[Extracted data entries]

──────────────────────────────

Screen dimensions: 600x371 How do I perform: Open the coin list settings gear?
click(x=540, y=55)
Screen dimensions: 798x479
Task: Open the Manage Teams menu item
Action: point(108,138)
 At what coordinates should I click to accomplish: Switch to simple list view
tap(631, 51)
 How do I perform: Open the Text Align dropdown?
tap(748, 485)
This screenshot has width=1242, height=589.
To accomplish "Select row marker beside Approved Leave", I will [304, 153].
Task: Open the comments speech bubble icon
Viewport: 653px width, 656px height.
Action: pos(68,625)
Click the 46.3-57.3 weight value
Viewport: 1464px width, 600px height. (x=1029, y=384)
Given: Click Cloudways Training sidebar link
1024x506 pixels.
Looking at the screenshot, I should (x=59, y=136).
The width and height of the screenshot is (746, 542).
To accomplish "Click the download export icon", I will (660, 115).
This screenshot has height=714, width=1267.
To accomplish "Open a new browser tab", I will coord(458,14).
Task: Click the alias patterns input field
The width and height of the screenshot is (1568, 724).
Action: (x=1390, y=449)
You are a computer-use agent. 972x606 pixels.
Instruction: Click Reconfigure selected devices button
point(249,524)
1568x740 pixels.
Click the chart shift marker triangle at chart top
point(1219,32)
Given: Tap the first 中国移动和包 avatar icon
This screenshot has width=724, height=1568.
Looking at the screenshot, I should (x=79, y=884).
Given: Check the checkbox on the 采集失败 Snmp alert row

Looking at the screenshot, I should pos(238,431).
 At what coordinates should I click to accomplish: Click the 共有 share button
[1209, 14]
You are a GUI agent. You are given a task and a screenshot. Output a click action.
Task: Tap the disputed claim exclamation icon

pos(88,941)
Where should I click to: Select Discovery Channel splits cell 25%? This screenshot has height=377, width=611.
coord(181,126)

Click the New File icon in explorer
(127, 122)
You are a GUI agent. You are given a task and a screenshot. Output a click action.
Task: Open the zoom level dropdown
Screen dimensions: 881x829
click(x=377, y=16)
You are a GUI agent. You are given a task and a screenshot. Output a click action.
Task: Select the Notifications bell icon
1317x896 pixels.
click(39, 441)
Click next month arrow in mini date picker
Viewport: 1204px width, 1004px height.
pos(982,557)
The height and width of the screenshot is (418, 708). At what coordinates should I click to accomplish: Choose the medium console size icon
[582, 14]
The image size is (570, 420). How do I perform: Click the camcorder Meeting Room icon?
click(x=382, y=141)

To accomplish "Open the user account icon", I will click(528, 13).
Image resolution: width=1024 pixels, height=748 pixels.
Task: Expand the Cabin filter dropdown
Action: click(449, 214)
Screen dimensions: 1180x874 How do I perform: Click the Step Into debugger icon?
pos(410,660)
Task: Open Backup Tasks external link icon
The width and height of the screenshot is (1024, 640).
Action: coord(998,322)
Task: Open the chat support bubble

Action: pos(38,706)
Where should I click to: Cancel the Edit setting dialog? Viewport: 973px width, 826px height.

──────────────────────────────

== Given instruction ==
Print the stretch of the listing from the line containing "You are a computer-use agent. 972x606 pixels." through the line containing "Looking at the screenshot, I should (x=79, y=884).", both lines included, reproducing every line without changes.

== Written response ==
You are a computer-use agent. 972x606 pixels.
Instruction: Click Reconfigure selected devices button
point(249,524)
1568x740 pixels.
Click the chart shift marker triangle at chart top
point(1219,32)
Given: Tap the first 中国移动和包 avatar icon
This screenshot has width=724, height=1568.
Looking at the screenshot, I should (x=79, y=884).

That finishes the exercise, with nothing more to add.